<<<<

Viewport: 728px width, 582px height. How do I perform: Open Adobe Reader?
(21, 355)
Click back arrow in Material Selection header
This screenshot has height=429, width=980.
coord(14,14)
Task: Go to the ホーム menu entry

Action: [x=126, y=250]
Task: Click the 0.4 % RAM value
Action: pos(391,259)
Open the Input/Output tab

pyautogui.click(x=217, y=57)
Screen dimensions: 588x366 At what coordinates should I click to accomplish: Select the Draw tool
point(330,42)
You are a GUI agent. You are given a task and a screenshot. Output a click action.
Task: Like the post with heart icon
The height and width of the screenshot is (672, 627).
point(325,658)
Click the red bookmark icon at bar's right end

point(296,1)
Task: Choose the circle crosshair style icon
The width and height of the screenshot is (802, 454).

>>>>

### Problem statement
All lines from the one with "Task: Go to the ホーム menu entry" through the final line above are to be quoted exactly; quote no other line.

### Task solution
Task: Go to the ホーム menu entry

Action: [x=126, y=250]
Task: Click the 0.4 % RAM value
Action: pos(391,259)
Open the Input/Output tab

pyautogui.click(x=217, y=57)
Screen dimensions: 588x366 At what coordinates should I click to accomplish: Select the Draw tool
point(330,42)
You are a GUI agent. You are given a task and a screenshot. Output a click action.
Task: Like the post with heart icon
The height and width of the screenshot is (672, 627).
point(325,658)
Click the red bookmark icon at bar's right end

point(296,1)
Task: Choose the circle crosshair style icon
The width and height of the screenshot is (802, 454).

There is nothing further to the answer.